Herkesin iyilik ikizi

Anne Tülin Batmaz, ikizleri Sayra ve Çınar’ın adını yaşatmak için başlattığı “İyilik İkizim” hareketini vakfa dönüştürdü.

Batmaz, “Sayra ve Çınar hayvanları çok severlerdi. Yaşlılara karşı hassaslardı. Özellikle Sayra engelli çocuklara çok daha farklı eğilirdi. O zaman bu yönde ilerlemeliydik. Kitap okumaya meraklılardı, kütüphane yapmalıydık. Ağacı, ormanı, toprağı çok severlerdi. Bir kaynak olduk, üretime başladık. Otizmli çocuklar için sınıf oluşturduk. Köy okullarındaki çocukların kütüphanesi yoktu, inşa ettik. Tanzanya ve Kamboçya’da su sebili açtık. Malavi’de uzun soluklu, sürdürülebilir, dönüştürülebilir projeler üretmeliydik. Mango, ananas, avokadodan tropikal bir meyve bahçesi oluşturduk. Afrikalı çocuklara o bahçeyi emanet ettik” diye konuştu.

Haberin Devamı

6 Şubat sabahı deprem felaketiyle uyandıklarını ifade eden Batmaz, “12 Şubat tarihinde hem Sayra ve Çınar’ın doğum günü anısına hem de vakfımızı duyuracağımız bir konser düzenleyecektik. Ancak 6 Şubat sabahı farklı bir dünyaya uyandık. İlk etapta insani yardım tırımızı gönderdik. Çocuk bezi, kadınlarımıza hijyen paketleri, yaşlı bakım bezleri, su, biberon, ıslak mendil, bebek mamaları, yemek yemek için kaşık, sızdırmaz saklama kapları koyduk. Battaniye ve ısıtıcıyla doldurduk. Deprem bölgesine bilinçli bir şekilde gitmedim.

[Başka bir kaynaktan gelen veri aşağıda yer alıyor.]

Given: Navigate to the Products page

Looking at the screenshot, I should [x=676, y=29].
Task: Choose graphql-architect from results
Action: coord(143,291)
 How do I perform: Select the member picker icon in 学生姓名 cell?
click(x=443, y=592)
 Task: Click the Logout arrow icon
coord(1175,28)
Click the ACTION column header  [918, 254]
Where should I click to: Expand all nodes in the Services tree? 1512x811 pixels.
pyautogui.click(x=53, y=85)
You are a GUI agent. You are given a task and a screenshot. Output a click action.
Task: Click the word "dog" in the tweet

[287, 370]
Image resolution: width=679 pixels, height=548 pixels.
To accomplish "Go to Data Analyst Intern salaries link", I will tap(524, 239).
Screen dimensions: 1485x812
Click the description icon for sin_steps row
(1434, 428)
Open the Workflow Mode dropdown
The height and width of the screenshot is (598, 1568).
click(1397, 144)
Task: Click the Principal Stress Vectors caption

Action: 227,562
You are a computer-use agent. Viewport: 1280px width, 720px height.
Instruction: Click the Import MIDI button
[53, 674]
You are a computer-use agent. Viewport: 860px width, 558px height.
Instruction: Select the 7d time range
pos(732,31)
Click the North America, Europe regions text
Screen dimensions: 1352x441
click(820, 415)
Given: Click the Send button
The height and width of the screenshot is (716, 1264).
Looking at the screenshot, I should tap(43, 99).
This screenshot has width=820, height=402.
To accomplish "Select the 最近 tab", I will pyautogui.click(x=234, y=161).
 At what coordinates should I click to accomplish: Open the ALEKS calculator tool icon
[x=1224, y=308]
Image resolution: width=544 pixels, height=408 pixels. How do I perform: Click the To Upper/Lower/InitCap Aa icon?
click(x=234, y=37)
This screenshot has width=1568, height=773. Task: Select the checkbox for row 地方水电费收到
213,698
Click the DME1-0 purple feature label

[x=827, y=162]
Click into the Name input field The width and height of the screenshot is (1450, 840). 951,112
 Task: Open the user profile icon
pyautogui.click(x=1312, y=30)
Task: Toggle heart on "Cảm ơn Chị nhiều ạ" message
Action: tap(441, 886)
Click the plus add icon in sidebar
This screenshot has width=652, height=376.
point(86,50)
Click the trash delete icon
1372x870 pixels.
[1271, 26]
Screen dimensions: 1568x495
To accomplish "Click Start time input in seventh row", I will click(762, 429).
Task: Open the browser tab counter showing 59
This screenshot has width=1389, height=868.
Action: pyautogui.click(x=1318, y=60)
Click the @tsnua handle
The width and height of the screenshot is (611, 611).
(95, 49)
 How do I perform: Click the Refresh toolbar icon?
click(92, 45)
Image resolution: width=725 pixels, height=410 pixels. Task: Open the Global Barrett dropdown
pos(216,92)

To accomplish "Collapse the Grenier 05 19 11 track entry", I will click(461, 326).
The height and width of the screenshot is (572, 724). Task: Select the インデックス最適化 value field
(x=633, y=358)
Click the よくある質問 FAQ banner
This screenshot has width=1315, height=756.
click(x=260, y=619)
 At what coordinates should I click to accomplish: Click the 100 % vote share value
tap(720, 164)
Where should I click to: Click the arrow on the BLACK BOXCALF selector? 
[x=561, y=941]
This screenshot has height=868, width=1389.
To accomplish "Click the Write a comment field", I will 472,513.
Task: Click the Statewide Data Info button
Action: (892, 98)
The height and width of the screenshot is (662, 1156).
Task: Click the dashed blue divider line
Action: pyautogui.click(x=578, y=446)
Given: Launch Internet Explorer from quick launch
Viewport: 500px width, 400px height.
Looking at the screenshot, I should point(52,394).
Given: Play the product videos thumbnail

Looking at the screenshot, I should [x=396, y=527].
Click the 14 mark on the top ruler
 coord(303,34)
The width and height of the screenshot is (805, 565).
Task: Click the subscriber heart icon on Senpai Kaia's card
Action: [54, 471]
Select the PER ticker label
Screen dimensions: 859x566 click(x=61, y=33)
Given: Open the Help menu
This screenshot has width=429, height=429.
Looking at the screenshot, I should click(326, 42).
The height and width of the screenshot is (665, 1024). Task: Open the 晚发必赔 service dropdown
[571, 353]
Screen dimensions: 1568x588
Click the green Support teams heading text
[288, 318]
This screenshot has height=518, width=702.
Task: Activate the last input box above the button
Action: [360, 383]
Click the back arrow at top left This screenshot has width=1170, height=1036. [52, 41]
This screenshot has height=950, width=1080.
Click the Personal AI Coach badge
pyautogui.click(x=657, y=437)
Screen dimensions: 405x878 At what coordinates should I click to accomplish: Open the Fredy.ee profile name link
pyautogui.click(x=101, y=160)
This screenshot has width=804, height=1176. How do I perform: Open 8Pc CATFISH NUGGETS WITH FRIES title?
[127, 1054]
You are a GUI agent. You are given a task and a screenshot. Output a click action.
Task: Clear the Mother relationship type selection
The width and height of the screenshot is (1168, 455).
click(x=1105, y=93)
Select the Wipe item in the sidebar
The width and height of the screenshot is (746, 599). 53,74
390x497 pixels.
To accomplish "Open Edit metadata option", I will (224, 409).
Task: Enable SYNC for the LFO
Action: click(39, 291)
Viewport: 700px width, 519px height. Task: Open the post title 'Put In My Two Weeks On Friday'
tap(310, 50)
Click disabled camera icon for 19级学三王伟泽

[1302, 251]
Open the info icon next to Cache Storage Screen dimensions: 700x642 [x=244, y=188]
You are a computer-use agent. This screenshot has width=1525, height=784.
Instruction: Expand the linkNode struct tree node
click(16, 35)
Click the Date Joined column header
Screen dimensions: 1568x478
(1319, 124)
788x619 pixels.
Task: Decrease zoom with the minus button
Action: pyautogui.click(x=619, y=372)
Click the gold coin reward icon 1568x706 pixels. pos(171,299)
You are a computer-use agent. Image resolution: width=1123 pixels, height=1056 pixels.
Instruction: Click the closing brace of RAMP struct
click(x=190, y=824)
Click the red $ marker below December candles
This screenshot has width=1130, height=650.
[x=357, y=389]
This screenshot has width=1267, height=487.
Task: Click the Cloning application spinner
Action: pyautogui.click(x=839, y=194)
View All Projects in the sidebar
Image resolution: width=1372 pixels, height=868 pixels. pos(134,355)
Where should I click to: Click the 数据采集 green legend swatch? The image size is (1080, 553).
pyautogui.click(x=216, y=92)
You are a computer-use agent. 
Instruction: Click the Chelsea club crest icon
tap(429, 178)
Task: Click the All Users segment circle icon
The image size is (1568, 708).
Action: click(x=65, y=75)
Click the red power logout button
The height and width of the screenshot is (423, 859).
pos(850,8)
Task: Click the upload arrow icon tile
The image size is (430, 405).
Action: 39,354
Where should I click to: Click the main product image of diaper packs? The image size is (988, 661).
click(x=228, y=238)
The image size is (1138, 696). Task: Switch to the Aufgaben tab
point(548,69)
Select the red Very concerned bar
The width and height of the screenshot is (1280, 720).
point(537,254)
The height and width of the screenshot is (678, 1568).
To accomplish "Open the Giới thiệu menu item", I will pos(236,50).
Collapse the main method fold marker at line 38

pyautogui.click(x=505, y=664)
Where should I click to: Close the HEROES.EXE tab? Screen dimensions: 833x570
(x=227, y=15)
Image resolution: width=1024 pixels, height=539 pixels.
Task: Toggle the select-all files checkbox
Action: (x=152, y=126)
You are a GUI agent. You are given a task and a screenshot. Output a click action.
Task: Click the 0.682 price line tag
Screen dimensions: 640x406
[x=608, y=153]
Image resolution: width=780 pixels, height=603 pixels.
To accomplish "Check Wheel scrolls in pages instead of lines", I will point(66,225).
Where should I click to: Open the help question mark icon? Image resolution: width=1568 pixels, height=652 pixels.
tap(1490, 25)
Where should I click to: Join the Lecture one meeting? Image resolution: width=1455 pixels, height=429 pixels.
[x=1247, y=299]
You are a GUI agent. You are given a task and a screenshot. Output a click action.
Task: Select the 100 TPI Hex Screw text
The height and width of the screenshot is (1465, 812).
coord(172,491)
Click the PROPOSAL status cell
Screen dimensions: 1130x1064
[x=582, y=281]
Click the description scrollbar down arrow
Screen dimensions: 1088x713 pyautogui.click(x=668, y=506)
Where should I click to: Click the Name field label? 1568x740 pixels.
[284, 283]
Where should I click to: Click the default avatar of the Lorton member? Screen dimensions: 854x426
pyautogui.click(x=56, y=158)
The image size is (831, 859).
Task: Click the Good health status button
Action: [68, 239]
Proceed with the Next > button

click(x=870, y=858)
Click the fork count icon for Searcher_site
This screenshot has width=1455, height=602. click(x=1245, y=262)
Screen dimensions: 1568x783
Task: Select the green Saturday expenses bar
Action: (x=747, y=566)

Çünkü fayda sağlayacak bir işimin olması gerekiyordu. Aşçı olmalıydım, kurtarma ekibinde olmalıydım, bir sağlık çalışanı olmalıydım. Eğer gitseydim, orada depremzede vatandaşlarımızın çorbasını, suyunu paylaşacaktım. Burada her akşam toplam 19 kişiden oluşan güçlü bir kadroyla projelerimizi yürüttük” şeklinde konuştu.

“Bu bizim için ilk yara bandıydı” diyen Batmaz, sözlerini şöyle sürdürdü: “Şimdi de İzmir’e gelen depremzede kardeşlerimize dokunmamız gerekiyor. Buca’da bulunan çocuklarımıza yardımlarımızı ilettik. ‘Vakıf olarak misyonumuz çocukların yarınlarını şekillendirmekse sürekliliği sağlamalıyız’ dedik. Bu çok uzun soluklu bir hikaye. Herkes çok şey yapabilir, hepimize görev düşüyor. Öncelikle depremi unutmayacağız, unutturmayacağız.”